• [OBJECTIVE]:
Reproduce the material word for word, from its first line through the line that contains "pyautogui.click(x=512, y=130)".
═══ WORKING DATA ═══
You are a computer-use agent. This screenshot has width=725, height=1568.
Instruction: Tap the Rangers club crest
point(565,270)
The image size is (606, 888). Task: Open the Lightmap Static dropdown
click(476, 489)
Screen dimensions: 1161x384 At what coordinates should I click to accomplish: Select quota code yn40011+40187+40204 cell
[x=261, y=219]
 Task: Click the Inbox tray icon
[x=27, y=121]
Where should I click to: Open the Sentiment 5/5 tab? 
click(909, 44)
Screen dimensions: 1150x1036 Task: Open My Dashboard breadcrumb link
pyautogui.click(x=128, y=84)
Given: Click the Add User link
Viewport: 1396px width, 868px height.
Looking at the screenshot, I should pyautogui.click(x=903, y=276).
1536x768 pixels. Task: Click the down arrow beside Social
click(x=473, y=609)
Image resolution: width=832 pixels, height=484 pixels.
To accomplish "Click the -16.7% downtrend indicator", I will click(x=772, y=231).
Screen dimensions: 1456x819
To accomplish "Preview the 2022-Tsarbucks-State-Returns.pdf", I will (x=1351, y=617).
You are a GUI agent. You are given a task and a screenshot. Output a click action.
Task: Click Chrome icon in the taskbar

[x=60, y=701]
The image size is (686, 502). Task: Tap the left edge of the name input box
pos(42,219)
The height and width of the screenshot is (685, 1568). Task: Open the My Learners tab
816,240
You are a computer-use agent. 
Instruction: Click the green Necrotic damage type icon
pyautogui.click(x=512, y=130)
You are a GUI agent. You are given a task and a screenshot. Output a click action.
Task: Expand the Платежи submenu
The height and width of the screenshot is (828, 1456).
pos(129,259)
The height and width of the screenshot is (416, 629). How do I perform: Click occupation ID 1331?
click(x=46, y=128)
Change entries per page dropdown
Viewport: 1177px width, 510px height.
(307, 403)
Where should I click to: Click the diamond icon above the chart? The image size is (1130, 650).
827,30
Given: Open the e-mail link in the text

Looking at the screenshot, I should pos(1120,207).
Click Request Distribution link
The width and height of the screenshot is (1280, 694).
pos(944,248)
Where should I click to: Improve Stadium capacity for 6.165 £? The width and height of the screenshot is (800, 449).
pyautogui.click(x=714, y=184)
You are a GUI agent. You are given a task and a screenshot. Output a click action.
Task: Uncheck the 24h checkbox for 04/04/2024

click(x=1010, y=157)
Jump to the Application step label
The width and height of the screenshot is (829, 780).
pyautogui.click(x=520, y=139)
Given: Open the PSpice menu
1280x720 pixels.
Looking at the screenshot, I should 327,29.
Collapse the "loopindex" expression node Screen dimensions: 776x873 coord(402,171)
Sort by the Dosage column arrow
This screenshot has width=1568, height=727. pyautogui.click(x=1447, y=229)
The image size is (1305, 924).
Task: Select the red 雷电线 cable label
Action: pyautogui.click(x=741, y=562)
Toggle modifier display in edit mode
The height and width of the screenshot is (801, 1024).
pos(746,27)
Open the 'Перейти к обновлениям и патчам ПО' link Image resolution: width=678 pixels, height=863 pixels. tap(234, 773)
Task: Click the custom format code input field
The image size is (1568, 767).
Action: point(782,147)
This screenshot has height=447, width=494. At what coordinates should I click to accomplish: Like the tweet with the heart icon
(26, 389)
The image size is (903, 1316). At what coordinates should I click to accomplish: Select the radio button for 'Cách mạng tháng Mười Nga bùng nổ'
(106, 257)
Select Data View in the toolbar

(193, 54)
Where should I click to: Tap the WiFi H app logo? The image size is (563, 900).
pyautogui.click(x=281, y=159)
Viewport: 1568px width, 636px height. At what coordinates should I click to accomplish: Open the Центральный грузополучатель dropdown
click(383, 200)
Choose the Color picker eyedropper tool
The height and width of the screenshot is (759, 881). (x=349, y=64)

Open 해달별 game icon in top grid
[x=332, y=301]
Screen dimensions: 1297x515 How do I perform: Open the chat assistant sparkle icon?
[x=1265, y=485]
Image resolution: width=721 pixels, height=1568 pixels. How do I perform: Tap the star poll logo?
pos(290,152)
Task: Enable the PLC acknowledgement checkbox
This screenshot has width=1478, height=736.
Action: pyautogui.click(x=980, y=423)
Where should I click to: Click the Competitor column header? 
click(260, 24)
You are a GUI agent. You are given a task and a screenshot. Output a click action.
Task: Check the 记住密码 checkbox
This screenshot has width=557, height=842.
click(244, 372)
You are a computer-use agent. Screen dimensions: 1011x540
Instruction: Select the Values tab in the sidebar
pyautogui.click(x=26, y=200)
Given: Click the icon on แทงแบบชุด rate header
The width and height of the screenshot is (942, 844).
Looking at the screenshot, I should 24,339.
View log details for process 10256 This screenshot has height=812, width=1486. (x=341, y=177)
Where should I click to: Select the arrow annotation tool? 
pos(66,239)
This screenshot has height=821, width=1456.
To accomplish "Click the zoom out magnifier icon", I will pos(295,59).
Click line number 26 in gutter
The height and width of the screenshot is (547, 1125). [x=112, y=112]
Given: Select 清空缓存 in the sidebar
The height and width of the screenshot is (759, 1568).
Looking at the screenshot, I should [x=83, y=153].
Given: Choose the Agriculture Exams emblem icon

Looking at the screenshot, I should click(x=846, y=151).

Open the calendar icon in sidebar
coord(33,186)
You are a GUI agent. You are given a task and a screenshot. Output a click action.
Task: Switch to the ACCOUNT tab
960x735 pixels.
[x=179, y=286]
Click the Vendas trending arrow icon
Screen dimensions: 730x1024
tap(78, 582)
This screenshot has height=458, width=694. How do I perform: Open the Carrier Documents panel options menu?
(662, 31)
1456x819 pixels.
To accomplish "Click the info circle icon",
═══
• [WRITTEN ANSWER]:
You are a computer-use agent. This screenshot has width=725, height=1568.
Instruction: Tap the Rangers club crest
point(565,270)
The image size is (606, 888). Task: Open the Lightmap Static dropdown
click(476, 489)
Screen dimensions: 1161x384 At what coordinates should I click to accomplish: Select quota code yn40011+40187+40204 cell
[x=261, y=219]
 Task: Click the Inbox tray icon
[x=27, y=121]
Where should I click to: Open the Sentiment 5/5 tab? 
click(909, 44)
Screen dimensions: 1150x1036 Task: Open My Dashboard breadcrumb link
pyautogui.click(x=128, y=84)
Given: Click the Add User link
Viewport: 1396px width, 868px height.
Looking at the screenshot, I should pyautogui.click(x=903, y=276).
1536x768 pixels. Task: Click the down arrow beside Social
click(x=473, y=609)
Image resolution: width=832 pixels, height=484 pixels.
To accomplish "Click the -16.7% downtrend indicator", I will click(x=772, y=231).
Screen dimensions: 1456x819
To accomplish "Preview the 2022-Tsarbucks-State-Returns.pdf", I will (x=1351, y=617).
You are a GUI agent. You are given a task and a screenshot. Output a click action.
Task: Click Chrome icon in the taskbar

[x=60, y=701]
The image size is (686, 502). Task: Tap the left edge of the name input box
pos(42,219)
The height and width of the screenshot is (685, 1568). Task: Open the My Learners tab
816,240
You are a computer-use agent. 
Instruction: Click the green Necrotic damage type icon
pyautogui.click(x=512, y=130)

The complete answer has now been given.